• _WHAT YOU WILL DO_
Your answer must consist of exactly the lines below, starting with the line with "Task: Open the 快速参考标签说明 help link" and going on through the line with "The height and width of the screenshot is (508, 1062).", and nothing else.

• _DATA FOR REVIEW_
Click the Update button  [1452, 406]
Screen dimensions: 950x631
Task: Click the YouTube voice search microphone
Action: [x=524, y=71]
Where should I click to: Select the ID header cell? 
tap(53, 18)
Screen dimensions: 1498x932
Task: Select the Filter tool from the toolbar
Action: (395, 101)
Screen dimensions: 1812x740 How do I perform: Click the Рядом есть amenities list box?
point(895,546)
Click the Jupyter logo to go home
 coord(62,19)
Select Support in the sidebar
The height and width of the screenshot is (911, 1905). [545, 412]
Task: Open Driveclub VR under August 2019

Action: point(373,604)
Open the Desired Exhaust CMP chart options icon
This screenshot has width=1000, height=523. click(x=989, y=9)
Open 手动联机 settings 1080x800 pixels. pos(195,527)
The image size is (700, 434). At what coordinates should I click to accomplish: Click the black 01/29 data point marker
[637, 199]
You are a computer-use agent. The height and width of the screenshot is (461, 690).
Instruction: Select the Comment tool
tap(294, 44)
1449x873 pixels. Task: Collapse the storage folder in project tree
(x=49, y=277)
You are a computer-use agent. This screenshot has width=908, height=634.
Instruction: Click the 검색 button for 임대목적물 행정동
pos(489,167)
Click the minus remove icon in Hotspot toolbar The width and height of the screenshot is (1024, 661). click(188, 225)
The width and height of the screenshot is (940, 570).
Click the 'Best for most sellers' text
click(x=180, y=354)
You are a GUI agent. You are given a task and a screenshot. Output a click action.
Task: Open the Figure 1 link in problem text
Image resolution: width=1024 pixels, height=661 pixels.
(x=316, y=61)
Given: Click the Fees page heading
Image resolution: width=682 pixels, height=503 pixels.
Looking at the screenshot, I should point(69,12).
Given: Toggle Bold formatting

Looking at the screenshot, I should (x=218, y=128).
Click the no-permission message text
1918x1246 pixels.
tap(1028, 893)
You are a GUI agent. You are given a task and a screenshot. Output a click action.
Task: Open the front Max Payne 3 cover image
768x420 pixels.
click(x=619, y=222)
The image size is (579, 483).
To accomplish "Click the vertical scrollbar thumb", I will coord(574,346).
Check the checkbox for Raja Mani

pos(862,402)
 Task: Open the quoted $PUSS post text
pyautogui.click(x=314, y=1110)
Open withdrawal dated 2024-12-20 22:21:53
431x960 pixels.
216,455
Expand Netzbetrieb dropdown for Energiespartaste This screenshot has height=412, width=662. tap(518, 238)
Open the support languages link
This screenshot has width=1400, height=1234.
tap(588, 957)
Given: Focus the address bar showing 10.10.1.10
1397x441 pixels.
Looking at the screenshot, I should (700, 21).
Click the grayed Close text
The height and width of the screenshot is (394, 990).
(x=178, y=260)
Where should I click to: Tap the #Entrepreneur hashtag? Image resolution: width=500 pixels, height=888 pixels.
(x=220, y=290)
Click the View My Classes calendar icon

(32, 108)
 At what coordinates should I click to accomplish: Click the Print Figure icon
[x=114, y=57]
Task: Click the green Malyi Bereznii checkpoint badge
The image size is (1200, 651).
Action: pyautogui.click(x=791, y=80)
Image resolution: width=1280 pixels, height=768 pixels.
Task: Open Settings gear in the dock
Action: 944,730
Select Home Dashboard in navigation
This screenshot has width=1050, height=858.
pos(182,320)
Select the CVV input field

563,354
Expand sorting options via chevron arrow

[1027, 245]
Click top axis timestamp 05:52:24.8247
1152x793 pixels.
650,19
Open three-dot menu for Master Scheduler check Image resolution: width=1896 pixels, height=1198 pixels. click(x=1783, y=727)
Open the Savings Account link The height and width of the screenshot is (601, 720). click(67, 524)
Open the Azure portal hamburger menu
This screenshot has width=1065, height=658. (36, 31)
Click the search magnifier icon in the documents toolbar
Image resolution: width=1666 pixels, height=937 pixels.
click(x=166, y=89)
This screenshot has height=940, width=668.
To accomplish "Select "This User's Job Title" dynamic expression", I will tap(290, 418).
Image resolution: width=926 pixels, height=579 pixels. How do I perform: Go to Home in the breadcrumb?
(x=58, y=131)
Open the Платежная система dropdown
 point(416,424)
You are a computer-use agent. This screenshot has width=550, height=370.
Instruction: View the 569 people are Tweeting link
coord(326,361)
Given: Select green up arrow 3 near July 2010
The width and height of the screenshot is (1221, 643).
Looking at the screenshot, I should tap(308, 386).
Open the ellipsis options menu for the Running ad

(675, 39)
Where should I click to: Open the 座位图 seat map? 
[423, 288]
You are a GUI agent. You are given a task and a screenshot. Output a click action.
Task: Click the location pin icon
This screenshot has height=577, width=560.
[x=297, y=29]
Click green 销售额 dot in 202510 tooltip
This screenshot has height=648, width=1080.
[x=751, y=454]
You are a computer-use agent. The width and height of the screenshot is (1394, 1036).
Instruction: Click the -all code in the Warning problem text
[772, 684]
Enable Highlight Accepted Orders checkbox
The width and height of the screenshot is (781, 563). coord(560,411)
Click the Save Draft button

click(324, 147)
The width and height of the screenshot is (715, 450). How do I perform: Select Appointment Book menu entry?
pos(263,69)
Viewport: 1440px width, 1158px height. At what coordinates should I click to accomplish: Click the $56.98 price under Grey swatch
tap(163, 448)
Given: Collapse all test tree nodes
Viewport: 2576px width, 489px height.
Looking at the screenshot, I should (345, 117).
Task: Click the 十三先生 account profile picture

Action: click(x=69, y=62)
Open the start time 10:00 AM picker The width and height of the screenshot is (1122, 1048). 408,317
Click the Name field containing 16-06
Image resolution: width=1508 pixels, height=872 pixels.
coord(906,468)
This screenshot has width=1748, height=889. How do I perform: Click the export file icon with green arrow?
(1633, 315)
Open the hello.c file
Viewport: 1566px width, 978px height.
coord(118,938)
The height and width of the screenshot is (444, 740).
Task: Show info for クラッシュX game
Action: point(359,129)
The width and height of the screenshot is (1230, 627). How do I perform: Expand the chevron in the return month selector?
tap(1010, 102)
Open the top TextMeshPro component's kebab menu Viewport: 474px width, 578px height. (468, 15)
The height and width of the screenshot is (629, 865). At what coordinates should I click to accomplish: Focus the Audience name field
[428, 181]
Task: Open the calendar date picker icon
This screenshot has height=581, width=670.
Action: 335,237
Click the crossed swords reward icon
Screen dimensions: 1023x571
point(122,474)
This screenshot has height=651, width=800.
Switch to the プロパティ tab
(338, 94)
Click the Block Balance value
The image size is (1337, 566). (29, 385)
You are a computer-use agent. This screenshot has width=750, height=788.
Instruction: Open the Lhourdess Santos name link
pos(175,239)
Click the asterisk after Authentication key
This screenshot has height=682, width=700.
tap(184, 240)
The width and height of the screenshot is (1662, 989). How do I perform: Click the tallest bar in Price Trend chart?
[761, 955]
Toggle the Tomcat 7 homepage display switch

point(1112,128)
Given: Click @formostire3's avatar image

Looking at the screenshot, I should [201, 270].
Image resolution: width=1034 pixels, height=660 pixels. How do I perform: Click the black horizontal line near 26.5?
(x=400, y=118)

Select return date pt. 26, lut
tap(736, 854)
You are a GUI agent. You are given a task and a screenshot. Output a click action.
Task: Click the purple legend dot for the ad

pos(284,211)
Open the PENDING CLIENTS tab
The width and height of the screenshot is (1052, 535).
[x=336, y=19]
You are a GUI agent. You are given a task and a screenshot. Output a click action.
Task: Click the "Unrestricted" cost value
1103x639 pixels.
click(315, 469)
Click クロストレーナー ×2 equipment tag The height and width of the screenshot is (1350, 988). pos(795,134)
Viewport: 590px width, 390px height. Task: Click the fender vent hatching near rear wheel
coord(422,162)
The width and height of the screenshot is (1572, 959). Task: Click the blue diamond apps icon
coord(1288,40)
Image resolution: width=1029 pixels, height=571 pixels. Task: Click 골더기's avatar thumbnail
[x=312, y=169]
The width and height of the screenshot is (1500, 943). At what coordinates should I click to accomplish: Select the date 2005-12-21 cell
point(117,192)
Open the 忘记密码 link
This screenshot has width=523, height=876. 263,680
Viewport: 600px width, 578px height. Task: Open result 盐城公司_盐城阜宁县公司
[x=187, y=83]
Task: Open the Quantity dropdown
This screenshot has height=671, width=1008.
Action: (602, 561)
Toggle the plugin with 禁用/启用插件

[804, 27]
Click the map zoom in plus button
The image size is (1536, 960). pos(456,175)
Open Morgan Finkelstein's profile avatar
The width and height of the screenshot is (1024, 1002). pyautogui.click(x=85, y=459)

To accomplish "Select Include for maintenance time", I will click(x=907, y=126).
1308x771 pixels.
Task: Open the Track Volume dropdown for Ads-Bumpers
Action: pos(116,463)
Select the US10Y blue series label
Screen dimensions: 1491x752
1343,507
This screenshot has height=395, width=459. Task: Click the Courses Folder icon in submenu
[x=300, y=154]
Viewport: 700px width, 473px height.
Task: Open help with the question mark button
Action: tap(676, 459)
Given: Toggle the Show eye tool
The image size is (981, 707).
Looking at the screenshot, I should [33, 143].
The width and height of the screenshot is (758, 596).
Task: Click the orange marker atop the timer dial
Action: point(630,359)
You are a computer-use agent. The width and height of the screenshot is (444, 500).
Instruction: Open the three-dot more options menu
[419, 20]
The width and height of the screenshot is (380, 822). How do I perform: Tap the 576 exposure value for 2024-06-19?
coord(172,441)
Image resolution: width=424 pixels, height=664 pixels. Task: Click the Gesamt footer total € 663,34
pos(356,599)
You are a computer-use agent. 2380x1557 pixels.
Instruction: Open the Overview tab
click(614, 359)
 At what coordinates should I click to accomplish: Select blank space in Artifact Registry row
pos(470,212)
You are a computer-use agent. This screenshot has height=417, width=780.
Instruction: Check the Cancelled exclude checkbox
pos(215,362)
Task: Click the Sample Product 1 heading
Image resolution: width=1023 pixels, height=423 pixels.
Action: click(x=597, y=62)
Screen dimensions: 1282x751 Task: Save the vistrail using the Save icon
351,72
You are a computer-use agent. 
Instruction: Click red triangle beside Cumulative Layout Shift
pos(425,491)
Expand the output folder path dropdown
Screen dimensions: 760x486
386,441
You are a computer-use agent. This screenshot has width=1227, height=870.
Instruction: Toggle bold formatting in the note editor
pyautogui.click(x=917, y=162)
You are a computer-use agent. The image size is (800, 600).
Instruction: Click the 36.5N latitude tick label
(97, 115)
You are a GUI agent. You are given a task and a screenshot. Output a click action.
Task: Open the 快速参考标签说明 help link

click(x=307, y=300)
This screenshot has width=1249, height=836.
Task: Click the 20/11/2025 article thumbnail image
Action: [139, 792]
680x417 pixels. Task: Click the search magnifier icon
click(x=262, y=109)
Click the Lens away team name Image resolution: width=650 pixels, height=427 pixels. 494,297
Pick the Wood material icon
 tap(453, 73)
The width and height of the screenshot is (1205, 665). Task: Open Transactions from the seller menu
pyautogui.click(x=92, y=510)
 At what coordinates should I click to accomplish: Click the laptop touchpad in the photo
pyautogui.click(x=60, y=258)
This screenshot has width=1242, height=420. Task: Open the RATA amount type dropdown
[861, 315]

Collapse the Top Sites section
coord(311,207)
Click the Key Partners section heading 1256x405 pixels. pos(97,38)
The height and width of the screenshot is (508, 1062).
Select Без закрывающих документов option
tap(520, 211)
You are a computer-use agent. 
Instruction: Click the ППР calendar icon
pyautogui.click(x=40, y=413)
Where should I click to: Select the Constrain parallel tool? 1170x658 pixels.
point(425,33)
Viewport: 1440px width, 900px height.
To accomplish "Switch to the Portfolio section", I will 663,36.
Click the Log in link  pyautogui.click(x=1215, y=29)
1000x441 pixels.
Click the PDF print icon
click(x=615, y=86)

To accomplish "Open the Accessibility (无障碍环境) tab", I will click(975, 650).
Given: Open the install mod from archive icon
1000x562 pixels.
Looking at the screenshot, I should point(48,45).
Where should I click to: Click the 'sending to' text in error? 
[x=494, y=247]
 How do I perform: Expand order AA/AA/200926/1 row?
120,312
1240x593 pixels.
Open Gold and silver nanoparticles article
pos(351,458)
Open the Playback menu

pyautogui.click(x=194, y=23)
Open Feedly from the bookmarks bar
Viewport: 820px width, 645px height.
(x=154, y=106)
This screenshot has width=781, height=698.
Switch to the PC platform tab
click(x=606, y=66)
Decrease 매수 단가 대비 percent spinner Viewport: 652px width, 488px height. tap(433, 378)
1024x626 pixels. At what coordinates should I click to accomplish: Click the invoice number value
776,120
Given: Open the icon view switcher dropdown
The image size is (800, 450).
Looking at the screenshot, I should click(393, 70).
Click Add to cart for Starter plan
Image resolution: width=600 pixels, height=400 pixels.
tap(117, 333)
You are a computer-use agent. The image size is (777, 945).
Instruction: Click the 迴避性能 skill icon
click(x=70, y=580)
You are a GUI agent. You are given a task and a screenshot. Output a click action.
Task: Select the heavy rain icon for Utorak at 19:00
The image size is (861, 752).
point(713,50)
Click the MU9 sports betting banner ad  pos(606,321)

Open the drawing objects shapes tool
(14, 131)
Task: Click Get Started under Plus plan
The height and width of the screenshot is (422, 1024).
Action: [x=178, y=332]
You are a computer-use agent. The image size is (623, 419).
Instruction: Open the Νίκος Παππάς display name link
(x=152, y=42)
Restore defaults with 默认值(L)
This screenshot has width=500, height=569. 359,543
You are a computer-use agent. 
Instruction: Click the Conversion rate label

• _EXERCISE OUTPUT_
Task: Open the 快速参考标签说明 help link

click(x=307, y=300)
This screenshot has width=1249, height=836.
Task: Click the 20/11/2025 article thumbnail image
Action: [139, 792]
680x417 pixels. Task: Click the search magnifier icon
click(x=262, y=109)
Click the Lens away team name Image resolution: width=650 pixels, height=427 pixels. 494,297
Pick the Wood material icon
 tap(453, 73)
The width and height of the screenshot is (1205, 665). Task: Open Transactions from the seller menu
pyautogui.click(x=92, y=510)
 At what coordinates should I click to accomplish: Click the laptop touchpad in the photo
pyautogui.click(x=60, y=258)
This screenshot has width=1242, height=420. Task: Open the RATA amount type dropdown
[861, 315]

Collapse the Top Sites section
coord(311,207)
Click the Key Partners section heading 1256x405 pixels. pos(97,38)
The height and width of the screenshot is (508, 1062).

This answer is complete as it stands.